Secondo indiscrezioni provenienti dagli Stati Uniti, il gruppo guidato da Antonio Filosa sarebbe interessato ad acquisire il business dedicato ai sistemi di sospensione di Marelli, oggi alle prese con una complessa procedura di ristrutturazione finanziaria negli Stati Uniti. Al momento non esistono conferme ufficiali e le trattative sarebbero ancora in una fase preliminare, ma il semplice fatto che questa ipotesi sia sul tavolo racconta quanto sia cambiato il settore automobilistico negli ultimi anni.
Più che una nostalgica operazione di ritorno al passato, infatti, si tratterebbe di una scelta profondamente strategica. Le sospensioni rappresentano uno dei componenti fondamentali nello sviluppo di un’automobile moderna: influenzano sicurezza, comfort, comportamento dinamico ed efficienza, aspetti ancora più cruciali nell’era delle auto elettriche, dove il peso delle batterie impone soluzioni tecniche sempre più sofisticate. Garantirsi il controllo di una parte così importante della catena produttiva significherebbe ridurre i rischi legati alle forniture e proteggere uno dei comparti industriali più delicati del gruppo.
Marelli, nata nel 2019 dall’unione tra Magneti Marelli e Calsonic Kansei dopo l’acquisizione da parte del fondo KKR, è oggi uno dei maggiori produttori mondiali di componentistica automobilistica, ma negli ultimi mesi ha dovuto affrontare una grave crisi finanziaria culminata nell’avvio della procedura di Chapter 11 negli Stati Uniti, uno strumento che consente di ristrutturare il debito mantenendo operative le attività.

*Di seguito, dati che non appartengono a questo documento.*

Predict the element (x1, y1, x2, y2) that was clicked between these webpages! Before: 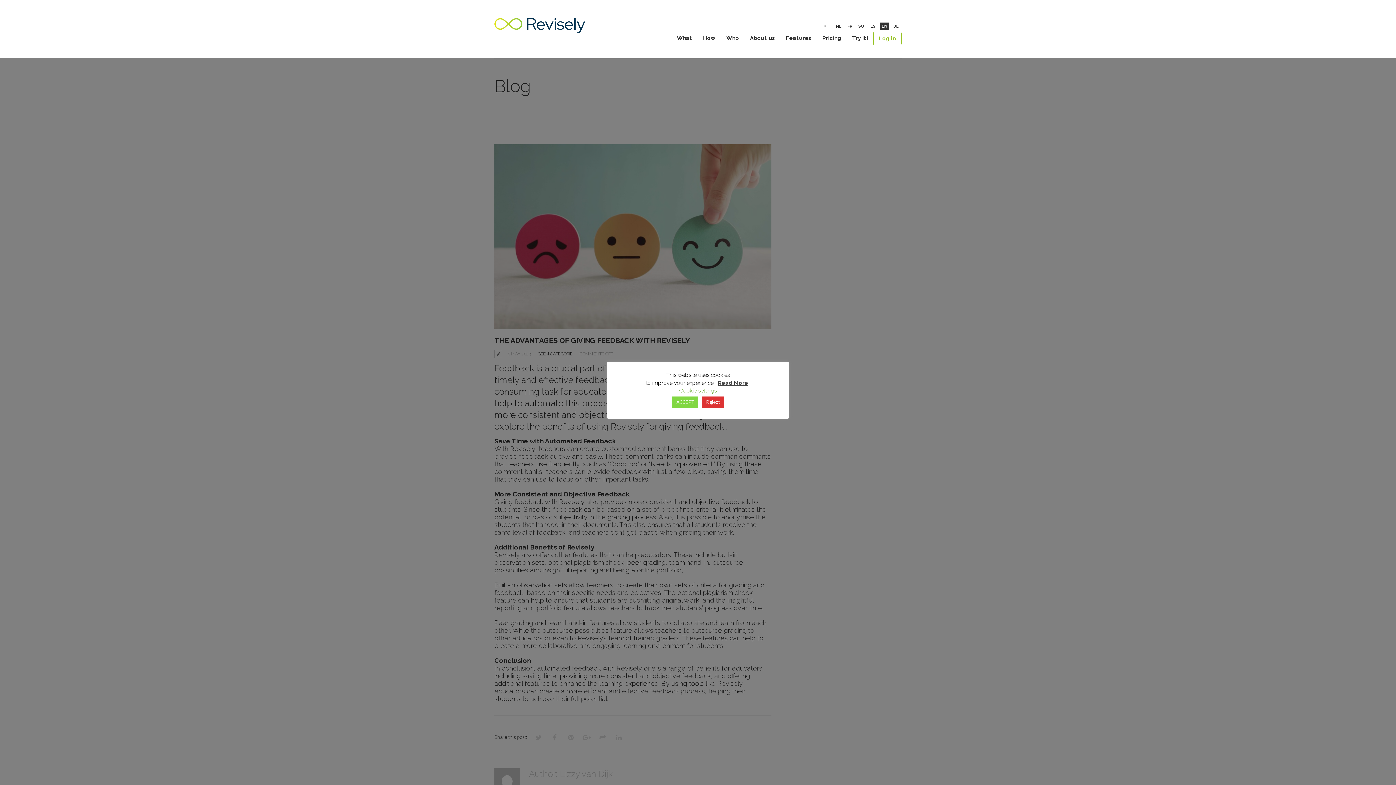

L’obiettivo è evitare il fallimento e preservare il valore industriale dell’azienda, ma il percorso resta complesso.
In questo scenario Stellantis avrebbe individuato nel comparto delle sospensioni un’area di particolare interesse, anche perché rappresenta un tassello fondamentale per numerosi modelli del gruppo prodotti in Europa e in altri mercati internazionali. Parallelamente, anche Nissan starebbe valutando l’acquisizione della divisione cockpit in Giappone, segnale che i principali clienti di Marelli intendono mettere in sicurezza gli asset ritenuti essenziali per la continuità produttiva.

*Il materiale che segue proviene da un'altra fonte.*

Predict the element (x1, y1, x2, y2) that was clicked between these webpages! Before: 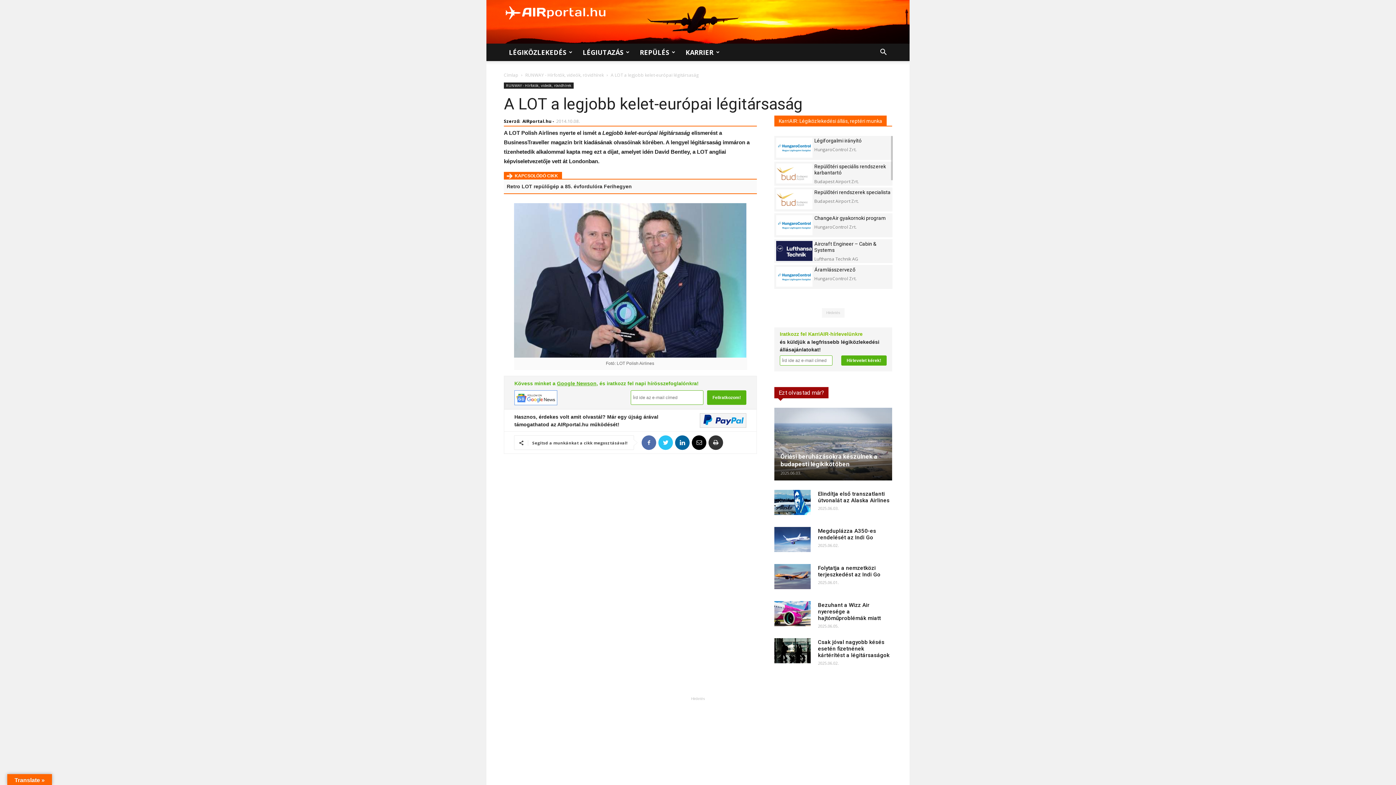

L’eventuale operazione avrebbe ricadute importanti anche sull’occupazione italiana. Il business delle sospensioni coinvolge centinaia di lavoratori distribuiti tra diversi stabilimenti strategici e un suo salvataggio contribuirebbe a garantire continuità industriale in siti che rappresentano un punto di riferimento per la produzione di componenti destinati sia ai veicoli commerciali sia alle autovetture. In un momento in cui tutta l’industria europea è chiamata a confrontarsi con la transizione elettrica, la crescente concorrenza cinese e margini sempre più ridotti, preservare competenze e capacità produttive diventa un obiettivo fondamentale.

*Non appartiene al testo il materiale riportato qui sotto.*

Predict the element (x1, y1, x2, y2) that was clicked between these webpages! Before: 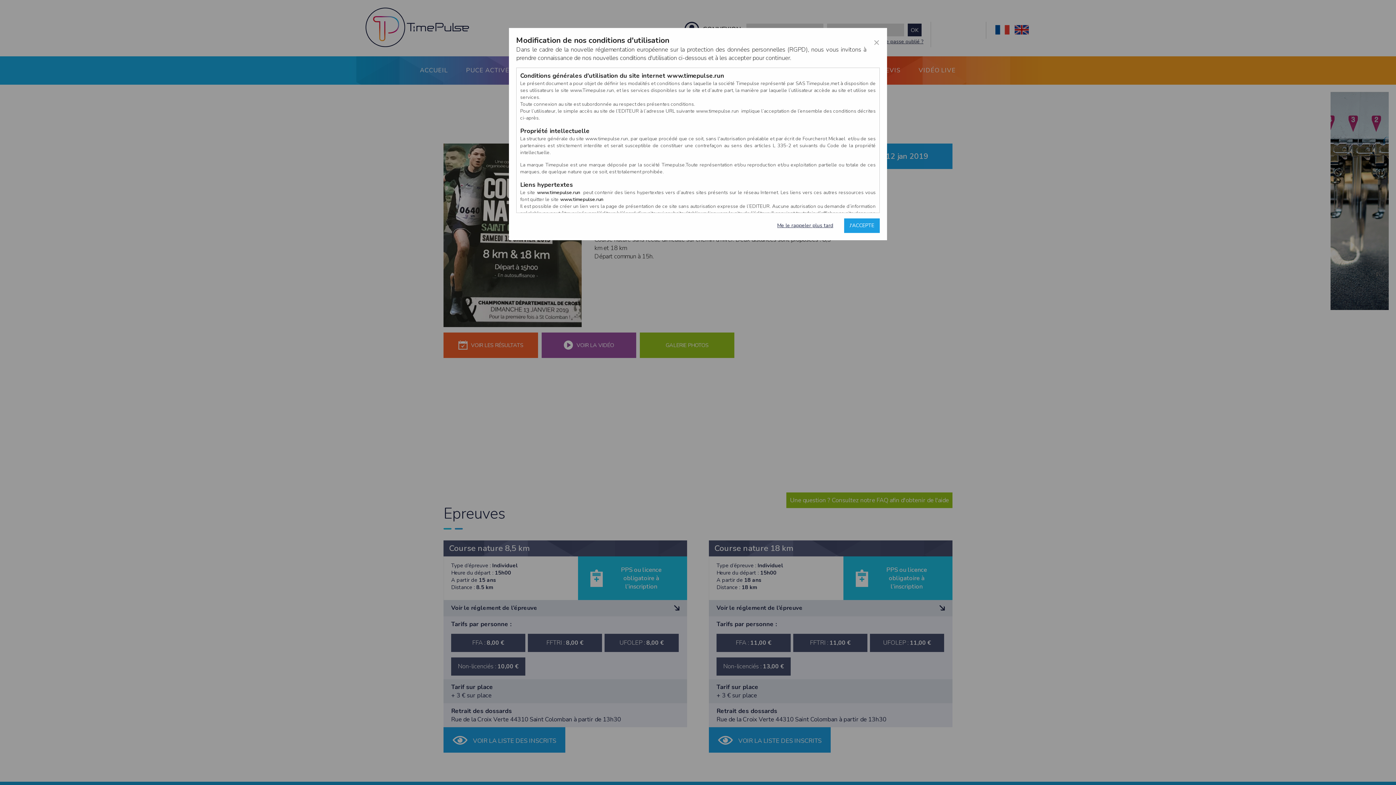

L’eventuale ritorno di Stellantis su una parte di Marelli avrebbe anche un forte valore simbolico. Negli ultimi anni molte Case automobilistiche hanno esternalizzato attività considerate non strategiche, privilegiando modelli produttivi più leggeri. Oggi, però, le tensioni geopolitiche, le difficoltà logistiche e la fragilità delle catene di approvvigionamento stanno spingendo molti costruttori a riconsiderare questa scelta, riportando sotto il proprio controllo attività ritenute decisive per garantire qualità, continuità e competitività.
Per il momento si tratta soltanto di indiscrezioni e nessuna delle aziende coinvolte ha commentato ufficialmente le trattative. Tuttavia, se l’operazione dovesse concretizzarsi, potrebbe rappresentare uno dei passaggi più significativi dell’industria automobilistica europea del 2026, segnando un nuovo equilibrio tra costruttori e fornitori e aprendo un capitolo inedito nella storia di Stellantis e della componentistica italiana.